Automation is possible but not required. “In theory, this process could be completely autonomous if an end-user has an autonomous lab. However, these experiments can also be performed manually by hand.”

A 61% improvement in three weeks

“In one of our growth media optimization studies, our system achieved a 61% increase in mammalian cell growth within four optimization iterations,” Kosmin says.

The improvement was measured against a formulation already optimized using traditional Design of Experiments.

The difference lay in how the search unfolded. “As dimensionality increases, human intuition becomes less reliable. Even highly experienced teams tend to explore around familiar operating regions, adjust one or two variables at a time, and implicitly assume relatively smooth behavior.”

That approach works in relatively simple systems.
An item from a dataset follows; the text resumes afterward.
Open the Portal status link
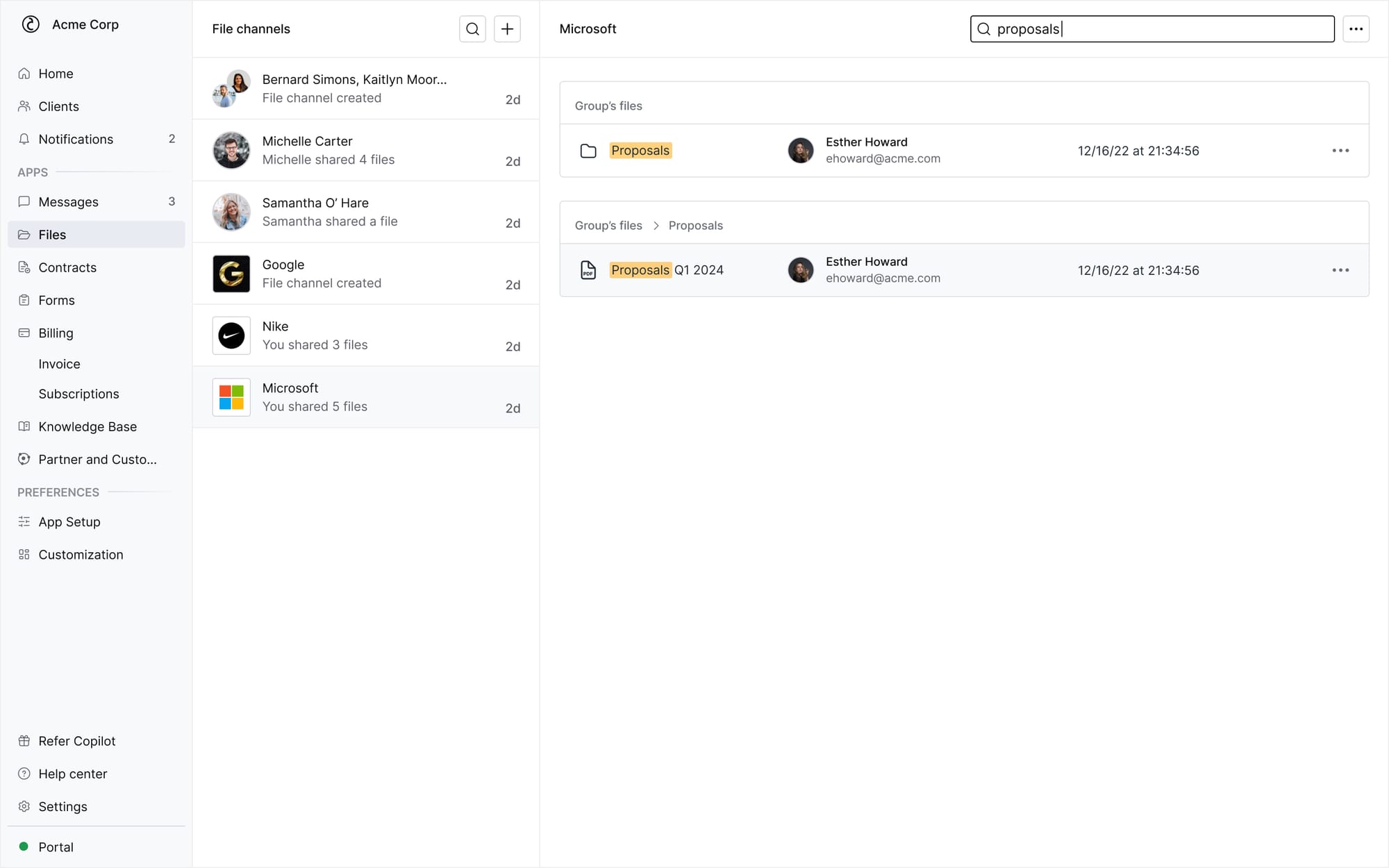(56, 847)
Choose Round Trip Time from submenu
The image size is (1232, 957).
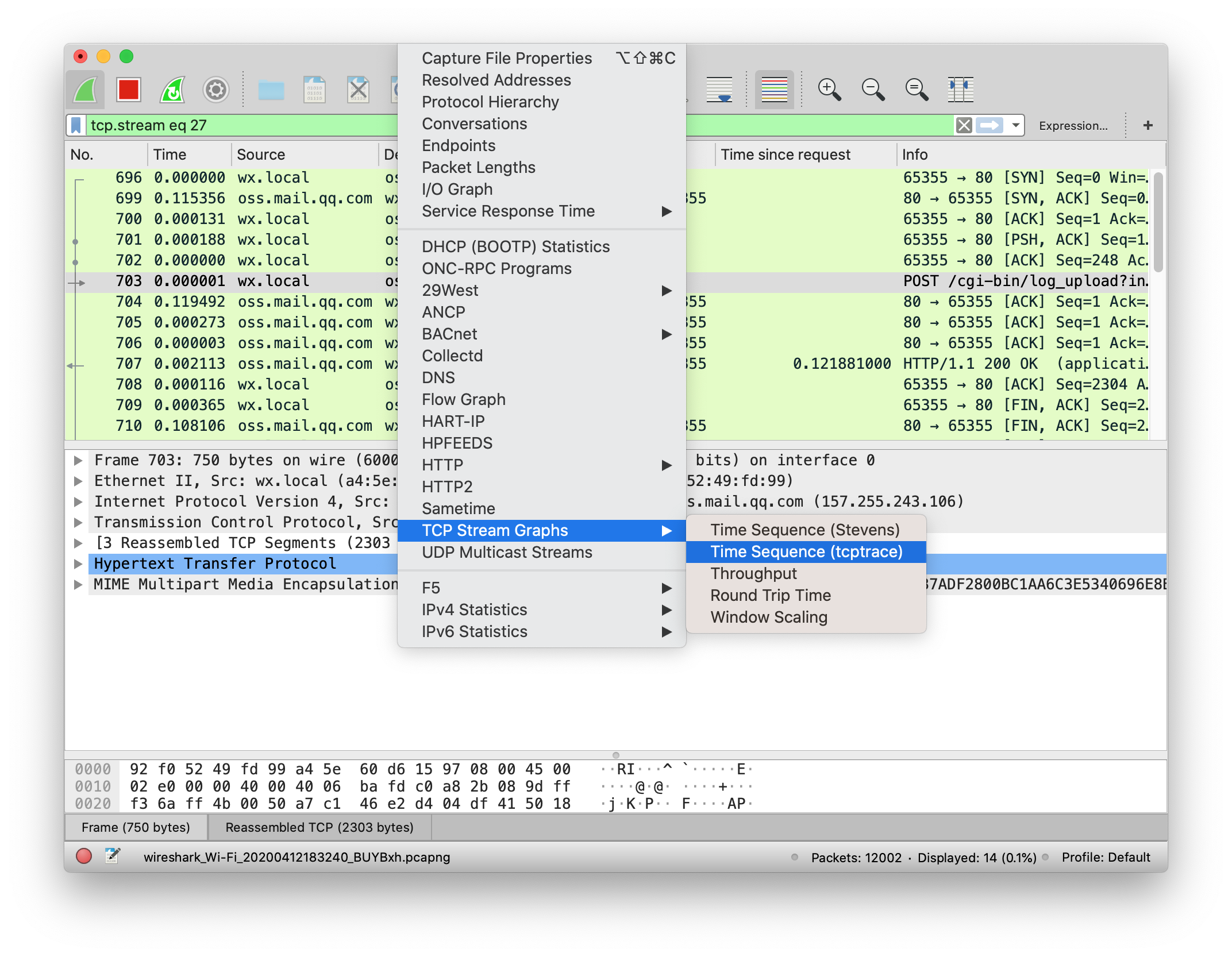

It becomes far less effective as interactions multiply. “The key difference was not brute-force search, but efficiency of navigation,” Kosmin says. “Because the optimizer models uncertainty and updates sequentially, it can move away from local optima early, allocate experiments strategically rather than evenly, and explore counterintuitive parameter interactions.”

What might otherwise require months of iterative adjustment can compress into a handful of carefully chosen experimental cycles.

Implications for alternative protein

“One of the largest pain points that cultivated meat and precision fermentation companies suffer from is bridging the gap or ‘valley of death’ from benchtop scale to large scale manufacture,” Kosmin says.

Process optimization sits at the heart of that challenge. “If our platform scales successfully, it will be transformative for the alternative protein industry,” he says. “It has the potential to significantly reduce the media and capital expenditure while substantially increasing product yields.”

The downstream impact could ripple through the entire commercialization timeline.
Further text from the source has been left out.